The International Terrestrial Reference Frame (ITRF) is the most accurate and widely adopted global geodetic reference frame, providing the standard coordinate system for expressing positions on Earth’s surface with centimeter-level or better accuracy. Maintained by the International Earth Rotation and Reference Systems Service (IERS), ITRF serves as the foundational reference for scientific applications, GNSS satellite orbits, and high-precision positioning services worldwide.
Each ITRF realization (e.g., ITRF2014, ITRF2020) is defined by the coordinates and velocities of hundreds of geodetic stations distributed globally, determined through the combination of four space geodetic techniques: GNSS, Very Long Baseline Interferometry (VLBI), Satellite Laser Ranging (SLR), and Doppler Orbitography and Radiopositioning Integrated by Satellite (DORIS).
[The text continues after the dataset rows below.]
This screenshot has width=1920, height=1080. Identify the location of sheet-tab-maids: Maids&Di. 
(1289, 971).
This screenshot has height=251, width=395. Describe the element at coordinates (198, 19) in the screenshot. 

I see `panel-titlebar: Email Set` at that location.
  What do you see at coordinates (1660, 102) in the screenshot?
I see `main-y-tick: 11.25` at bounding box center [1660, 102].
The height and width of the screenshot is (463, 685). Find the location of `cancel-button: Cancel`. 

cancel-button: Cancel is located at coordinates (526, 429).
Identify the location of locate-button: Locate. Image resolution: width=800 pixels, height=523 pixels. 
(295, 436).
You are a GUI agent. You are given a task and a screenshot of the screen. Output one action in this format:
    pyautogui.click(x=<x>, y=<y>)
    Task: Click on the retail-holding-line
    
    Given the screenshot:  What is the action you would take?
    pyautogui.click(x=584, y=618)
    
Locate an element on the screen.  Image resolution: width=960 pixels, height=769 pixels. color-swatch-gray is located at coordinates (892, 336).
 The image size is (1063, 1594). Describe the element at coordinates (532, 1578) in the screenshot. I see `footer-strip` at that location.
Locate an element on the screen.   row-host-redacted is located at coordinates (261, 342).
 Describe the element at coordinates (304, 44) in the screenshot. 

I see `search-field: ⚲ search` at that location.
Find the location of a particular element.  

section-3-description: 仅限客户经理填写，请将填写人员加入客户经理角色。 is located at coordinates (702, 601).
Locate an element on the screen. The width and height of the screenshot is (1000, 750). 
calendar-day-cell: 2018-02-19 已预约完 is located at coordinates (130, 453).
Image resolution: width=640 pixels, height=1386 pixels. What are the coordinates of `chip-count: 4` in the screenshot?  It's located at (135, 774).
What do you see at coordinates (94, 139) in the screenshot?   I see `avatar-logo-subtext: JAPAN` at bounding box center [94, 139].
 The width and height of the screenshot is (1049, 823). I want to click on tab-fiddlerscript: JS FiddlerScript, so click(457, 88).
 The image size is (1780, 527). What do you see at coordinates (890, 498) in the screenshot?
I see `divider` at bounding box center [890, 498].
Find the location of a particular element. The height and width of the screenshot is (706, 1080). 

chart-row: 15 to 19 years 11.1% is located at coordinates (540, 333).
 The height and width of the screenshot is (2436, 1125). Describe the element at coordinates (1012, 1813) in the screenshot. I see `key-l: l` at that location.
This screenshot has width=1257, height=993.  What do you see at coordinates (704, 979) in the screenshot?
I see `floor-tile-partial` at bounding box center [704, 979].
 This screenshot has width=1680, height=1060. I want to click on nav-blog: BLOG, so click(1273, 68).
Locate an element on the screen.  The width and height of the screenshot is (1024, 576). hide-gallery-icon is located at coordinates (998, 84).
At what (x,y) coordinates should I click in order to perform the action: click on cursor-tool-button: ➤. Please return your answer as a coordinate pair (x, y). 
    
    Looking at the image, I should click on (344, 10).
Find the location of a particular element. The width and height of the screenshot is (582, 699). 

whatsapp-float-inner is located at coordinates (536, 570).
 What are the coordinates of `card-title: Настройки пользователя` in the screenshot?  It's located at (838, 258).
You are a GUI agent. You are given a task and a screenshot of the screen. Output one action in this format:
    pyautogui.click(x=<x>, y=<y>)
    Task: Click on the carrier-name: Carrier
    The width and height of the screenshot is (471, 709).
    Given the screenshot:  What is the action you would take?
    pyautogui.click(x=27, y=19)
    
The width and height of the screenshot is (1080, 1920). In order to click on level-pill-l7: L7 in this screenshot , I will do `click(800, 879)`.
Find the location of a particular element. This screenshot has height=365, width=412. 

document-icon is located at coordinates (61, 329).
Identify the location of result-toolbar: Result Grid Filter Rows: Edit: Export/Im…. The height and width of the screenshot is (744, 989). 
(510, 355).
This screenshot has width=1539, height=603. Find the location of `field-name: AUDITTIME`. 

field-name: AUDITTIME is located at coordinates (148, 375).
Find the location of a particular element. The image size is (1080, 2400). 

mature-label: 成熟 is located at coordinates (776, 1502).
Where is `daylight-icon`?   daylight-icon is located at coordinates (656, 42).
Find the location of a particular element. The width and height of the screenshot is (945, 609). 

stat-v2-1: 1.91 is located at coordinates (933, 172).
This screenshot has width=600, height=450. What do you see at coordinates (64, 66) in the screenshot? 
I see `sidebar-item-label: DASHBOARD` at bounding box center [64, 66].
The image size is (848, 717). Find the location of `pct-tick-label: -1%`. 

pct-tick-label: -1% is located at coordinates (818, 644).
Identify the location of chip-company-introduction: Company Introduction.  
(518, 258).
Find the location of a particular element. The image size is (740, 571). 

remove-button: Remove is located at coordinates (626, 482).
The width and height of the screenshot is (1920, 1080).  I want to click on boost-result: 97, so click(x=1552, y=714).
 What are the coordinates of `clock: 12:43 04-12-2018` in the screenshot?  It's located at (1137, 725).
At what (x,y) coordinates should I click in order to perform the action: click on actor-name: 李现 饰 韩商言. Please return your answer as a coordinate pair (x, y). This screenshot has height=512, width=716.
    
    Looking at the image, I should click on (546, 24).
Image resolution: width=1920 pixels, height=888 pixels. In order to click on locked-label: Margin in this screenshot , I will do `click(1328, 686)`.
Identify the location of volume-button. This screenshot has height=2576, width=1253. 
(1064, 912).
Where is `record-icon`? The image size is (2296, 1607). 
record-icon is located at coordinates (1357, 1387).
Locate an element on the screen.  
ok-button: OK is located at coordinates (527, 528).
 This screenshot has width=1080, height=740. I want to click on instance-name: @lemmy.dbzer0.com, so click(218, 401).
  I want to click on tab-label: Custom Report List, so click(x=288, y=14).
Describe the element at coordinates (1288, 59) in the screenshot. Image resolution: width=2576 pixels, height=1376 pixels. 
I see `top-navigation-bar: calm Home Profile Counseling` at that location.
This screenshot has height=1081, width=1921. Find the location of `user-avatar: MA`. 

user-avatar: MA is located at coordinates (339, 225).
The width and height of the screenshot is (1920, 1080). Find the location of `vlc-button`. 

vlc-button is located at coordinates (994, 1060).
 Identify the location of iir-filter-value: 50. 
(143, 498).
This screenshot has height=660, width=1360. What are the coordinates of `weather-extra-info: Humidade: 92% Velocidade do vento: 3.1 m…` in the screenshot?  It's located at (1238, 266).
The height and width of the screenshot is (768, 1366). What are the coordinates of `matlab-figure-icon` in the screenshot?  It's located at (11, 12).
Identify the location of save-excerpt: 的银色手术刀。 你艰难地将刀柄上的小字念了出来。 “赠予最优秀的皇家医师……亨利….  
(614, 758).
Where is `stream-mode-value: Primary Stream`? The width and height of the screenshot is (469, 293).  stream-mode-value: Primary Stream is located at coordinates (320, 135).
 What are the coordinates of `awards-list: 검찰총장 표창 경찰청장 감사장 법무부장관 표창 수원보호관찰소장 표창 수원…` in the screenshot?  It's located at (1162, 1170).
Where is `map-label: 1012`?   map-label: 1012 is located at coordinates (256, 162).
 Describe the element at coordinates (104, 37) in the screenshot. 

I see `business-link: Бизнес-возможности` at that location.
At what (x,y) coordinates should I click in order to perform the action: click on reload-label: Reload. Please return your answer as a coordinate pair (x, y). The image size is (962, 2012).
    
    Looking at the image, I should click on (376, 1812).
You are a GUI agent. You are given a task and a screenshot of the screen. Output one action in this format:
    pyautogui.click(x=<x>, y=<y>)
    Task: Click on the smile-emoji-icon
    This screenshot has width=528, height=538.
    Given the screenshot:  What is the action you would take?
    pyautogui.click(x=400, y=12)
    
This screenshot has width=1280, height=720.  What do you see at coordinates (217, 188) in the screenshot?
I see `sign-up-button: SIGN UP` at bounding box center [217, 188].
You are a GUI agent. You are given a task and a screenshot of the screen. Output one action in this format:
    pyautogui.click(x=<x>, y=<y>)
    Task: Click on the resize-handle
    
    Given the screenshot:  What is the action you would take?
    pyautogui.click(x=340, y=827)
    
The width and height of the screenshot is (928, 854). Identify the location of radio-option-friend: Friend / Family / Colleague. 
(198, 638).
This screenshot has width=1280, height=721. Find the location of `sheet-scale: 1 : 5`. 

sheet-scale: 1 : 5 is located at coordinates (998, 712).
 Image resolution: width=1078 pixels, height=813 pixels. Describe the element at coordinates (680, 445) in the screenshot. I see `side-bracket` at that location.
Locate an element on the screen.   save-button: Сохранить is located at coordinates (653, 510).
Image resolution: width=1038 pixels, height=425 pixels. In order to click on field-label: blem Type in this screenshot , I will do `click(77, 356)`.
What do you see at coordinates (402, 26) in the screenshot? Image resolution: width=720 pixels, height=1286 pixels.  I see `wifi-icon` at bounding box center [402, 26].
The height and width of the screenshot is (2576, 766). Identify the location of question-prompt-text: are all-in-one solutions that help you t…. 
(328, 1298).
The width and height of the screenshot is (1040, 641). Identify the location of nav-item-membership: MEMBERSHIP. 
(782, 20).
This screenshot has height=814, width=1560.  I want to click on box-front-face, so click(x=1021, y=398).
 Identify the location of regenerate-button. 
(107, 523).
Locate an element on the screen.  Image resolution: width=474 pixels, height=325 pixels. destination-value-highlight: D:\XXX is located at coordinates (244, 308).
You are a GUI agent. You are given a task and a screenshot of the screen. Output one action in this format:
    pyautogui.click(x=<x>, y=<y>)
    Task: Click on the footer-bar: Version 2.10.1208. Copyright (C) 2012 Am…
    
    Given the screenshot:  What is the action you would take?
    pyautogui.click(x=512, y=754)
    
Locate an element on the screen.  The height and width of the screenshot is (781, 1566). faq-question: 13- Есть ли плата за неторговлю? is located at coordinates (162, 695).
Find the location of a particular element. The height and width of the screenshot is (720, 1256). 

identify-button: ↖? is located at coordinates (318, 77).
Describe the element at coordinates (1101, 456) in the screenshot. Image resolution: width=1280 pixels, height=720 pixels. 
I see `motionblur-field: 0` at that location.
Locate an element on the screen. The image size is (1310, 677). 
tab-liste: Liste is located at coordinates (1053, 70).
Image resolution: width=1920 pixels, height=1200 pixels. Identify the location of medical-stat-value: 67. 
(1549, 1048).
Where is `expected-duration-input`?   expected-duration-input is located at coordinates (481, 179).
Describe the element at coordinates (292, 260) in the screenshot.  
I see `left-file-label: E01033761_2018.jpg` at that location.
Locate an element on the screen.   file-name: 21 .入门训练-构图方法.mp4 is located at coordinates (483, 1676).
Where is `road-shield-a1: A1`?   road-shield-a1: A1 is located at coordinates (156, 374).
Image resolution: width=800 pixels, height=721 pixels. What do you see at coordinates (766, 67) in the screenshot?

This multi-technique approach enables accurate determination of the reference frame origin (Earth’s center of mass), scale, and orientation, achieving accuracies that no single technique could attain alone.
ITRF is fundamentally time-dependent because Earth’s surface moves continuously due to plate tectonics. Station coordinates are published at a specific reference epoch (e.g., 2015.0 for ITRF2020), along with velocity vectors describing each station’s motion. Users must apply these velocities to transform coordinates to any other epoch, a critical consideration when combining data collected at different times. In tectonically active regions like California or Japan, failing to account for epoch differences can introduce errors of centimeters to meters over just a few years.
For GNSS positioning applications, understanding the relationship between ITRF and other reference frames is essential. Precise GNSS products from the IGS are provided in ITRF, and high-accuracy positioning services typically deliver coordinates in current ITRF. However, practical applications often require coordinates in regional datums (NAD83, ETRS89, GDA2020) that may be tied to specific ITRF realizations or have different velocity models. Proper coordinate transformations between ITRF and these regional frames are necessary to achieve consistent, accurate positioning aligned with local survey control and mapping products.